__YOUR TASK__
Edit everything from the line containing "You are a computer-use agent." down to the end of the data, replacing "chevron dropdown" with "chevron menu" and leaving everything else unchanged.

__Target position data__
^^^^^^^^

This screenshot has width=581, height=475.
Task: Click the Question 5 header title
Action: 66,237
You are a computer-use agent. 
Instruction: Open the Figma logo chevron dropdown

^^^^^^^^

__EXERCISE ANSWER__
You are a computer-use agent. 
Instruction: Open the Figma logo chevron menu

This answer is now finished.